The Shift from Static QA to Longitudinal Evolution

Traditional medical AI benchmarks rely on fixed-input question answering, which fails to capture the reality of clinical practice. In a real-world setting, a doctor agent must interactively gather evidence, order examinations, and consult with others before finalizing a diagnosis. MedEvoEval introduces an executable, longitudinal evaluation framework designed to measure how these agents evolve through memory, retrieval, and reflection over time.

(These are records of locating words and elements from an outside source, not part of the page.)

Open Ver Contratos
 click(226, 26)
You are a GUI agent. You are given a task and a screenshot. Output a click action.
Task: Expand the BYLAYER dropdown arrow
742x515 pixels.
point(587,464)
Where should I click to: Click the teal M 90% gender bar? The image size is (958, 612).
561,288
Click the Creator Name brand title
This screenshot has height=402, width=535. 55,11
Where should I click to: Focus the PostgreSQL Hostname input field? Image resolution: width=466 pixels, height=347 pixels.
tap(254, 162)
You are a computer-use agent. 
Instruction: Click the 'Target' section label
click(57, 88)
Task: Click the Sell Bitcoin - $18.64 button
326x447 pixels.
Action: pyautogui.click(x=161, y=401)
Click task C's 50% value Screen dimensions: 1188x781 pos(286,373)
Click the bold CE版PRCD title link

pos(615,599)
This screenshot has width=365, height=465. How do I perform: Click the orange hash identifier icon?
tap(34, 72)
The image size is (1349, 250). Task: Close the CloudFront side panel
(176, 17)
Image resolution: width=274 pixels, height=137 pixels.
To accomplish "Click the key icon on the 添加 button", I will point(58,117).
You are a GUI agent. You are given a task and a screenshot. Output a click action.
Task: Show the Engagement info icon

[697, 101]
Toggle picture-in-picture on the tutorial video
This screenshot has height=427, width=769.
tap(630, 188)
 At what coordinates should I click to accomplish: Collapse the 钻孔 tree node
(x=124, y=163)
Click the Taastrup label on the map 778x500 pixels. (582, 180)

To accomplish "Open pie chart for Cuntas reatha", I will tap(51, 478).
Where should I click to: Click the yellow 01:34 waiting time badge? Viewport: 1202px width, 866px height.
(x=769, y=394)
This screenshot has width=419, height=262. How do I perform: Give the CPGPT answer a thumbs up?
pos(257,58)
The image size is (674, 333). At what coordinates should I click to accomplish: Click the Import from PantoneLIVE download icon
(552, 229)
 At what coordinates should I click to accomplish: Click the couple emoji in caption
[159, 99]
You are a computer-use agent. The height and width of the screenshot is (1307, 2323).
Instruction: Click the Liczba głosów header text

Core Components of the MedEvoEval Framework

MedEvoEval uses action-gated simulated outpatient episodes to create a realistic testing environment. Key features include:

  • Role-Specific Views: Each case is segmented into distinct patient, examination, and manager perspectives, forcing the agent to navigate information access.
  • Action-Gated Evidence: Information is only revealed when the agent performs a valid action, preventing the model from "cheating" by accessing the full case file prematurely.
  • Structured Traces: Every episode generates a detailed log linking observations, actions, final outputs, and manager scores. This allows developers to analyze process costs—such as unnecessary testing—that are often hidden by simple final-answer scoring.

Evaluating Agent Maturation

By providing 700 processed episodes, the framework enables researchers to perform longitudinal analysis on agent behavior. It specifically targets four critical areas of agent development:

  • Memory Maturation: How well the agent stores and utilizes information from past encounters.
  • Held-out Transfer: The ability to apply learned clinical reasoning to new, unseen patient cases.
  • Update-Stage Response: How the agent adjusts its internal state or strategy based on feedback or new experience.
  • Backward Retention: Ensuring that as the agent learns new information, it does not lose or degrade its ability to perform previously mastered tasks.

This framework provides a concrete, reproducible way to determine if an agent is truly improving through experience or merely memorizing data, offering a more rigorous standard for clinical AI deployment.